• _To do_: The part below that opens with the line containing "This screenshot has width=1568, height=775." and closes with the line containing "the page vertical" should be copied exactly, minus any pictures.

• _Given records_:

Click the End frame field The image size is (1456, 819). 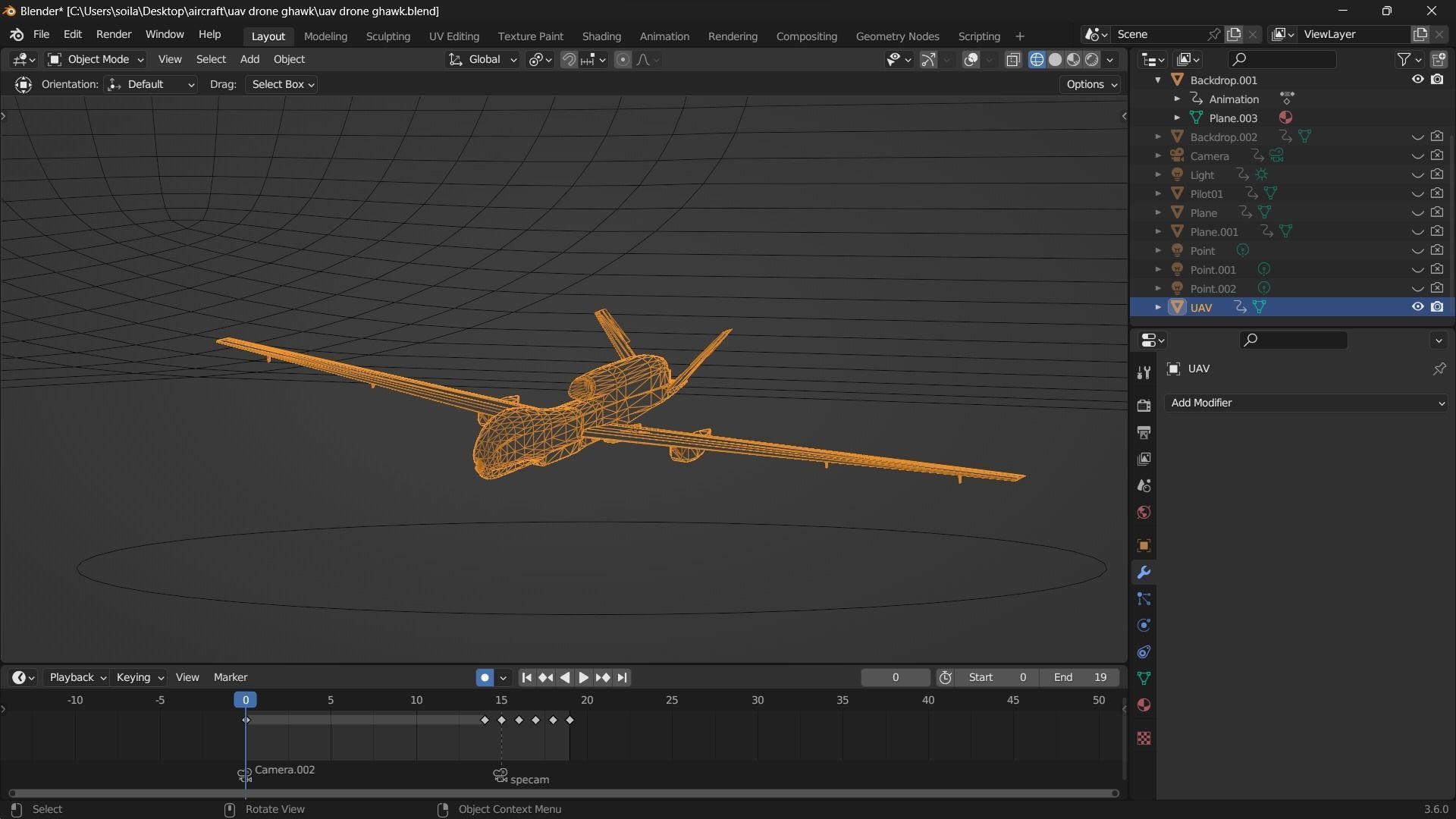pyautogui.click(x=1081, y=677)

--

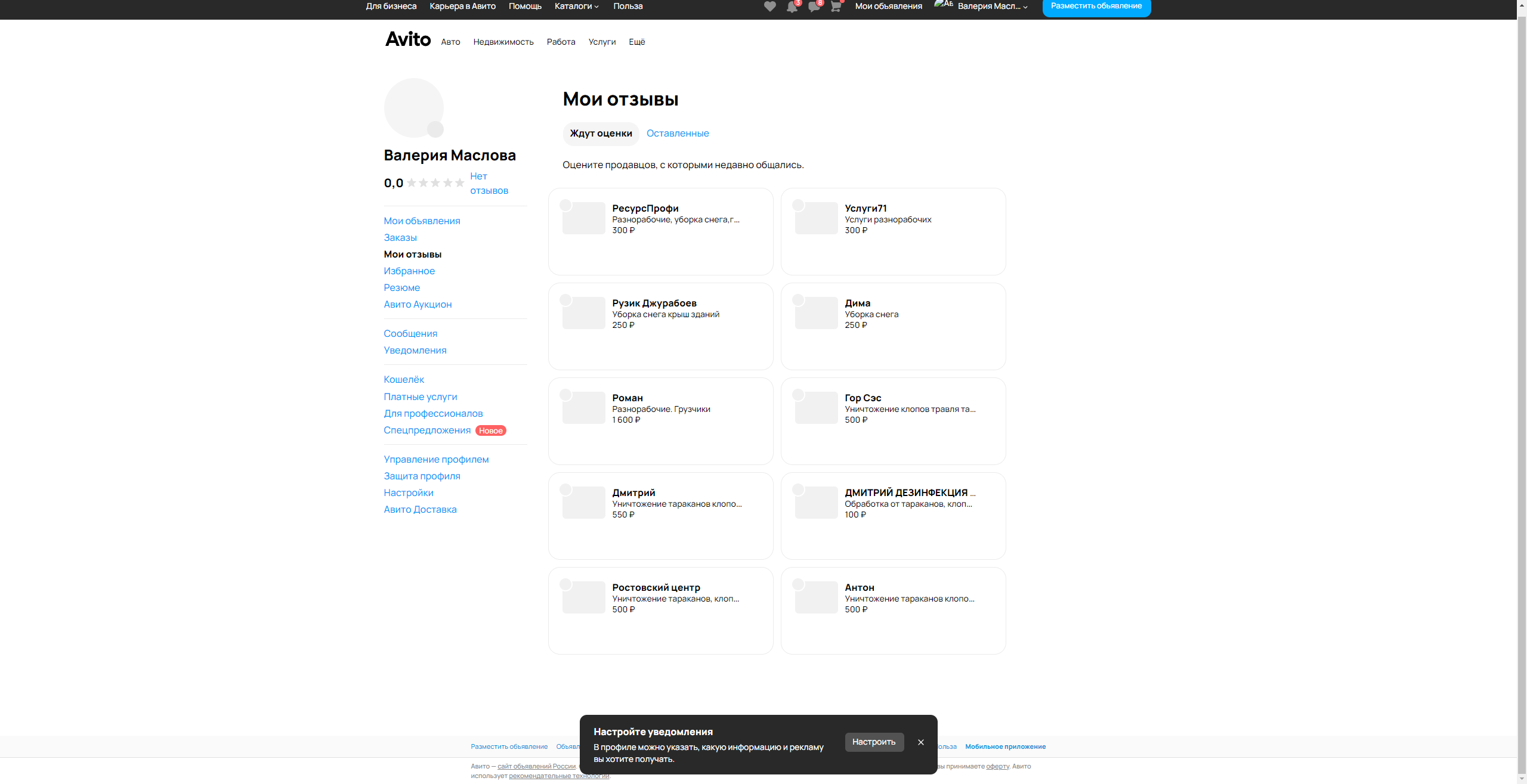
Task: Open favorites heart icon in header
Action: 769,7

---

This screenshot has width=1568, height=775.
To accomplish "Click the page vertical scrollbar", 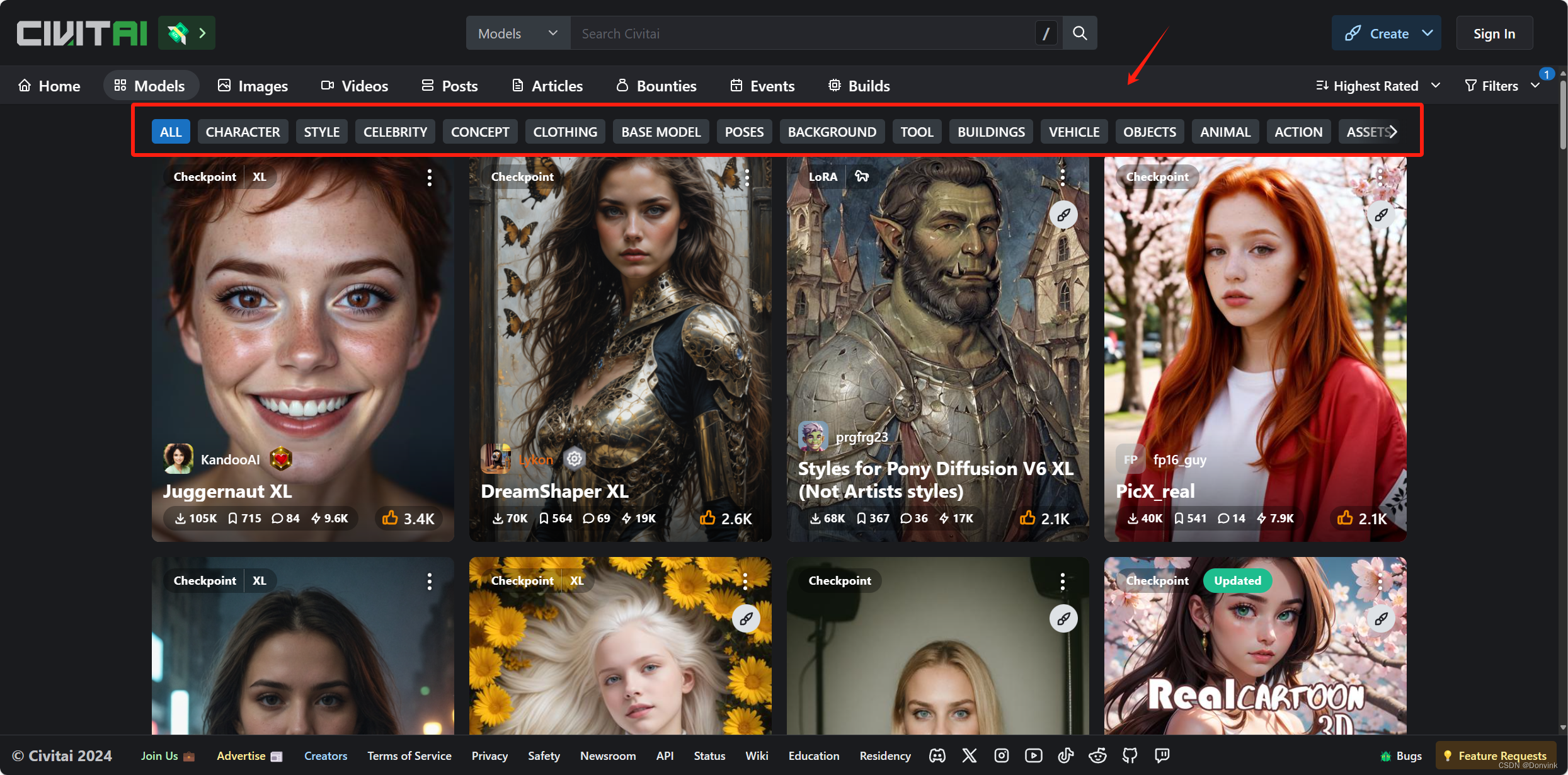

• _Solution to this task_:
This screenshot has width=1568, height=775.
To accomplish "Click the page vertical scrollbar", 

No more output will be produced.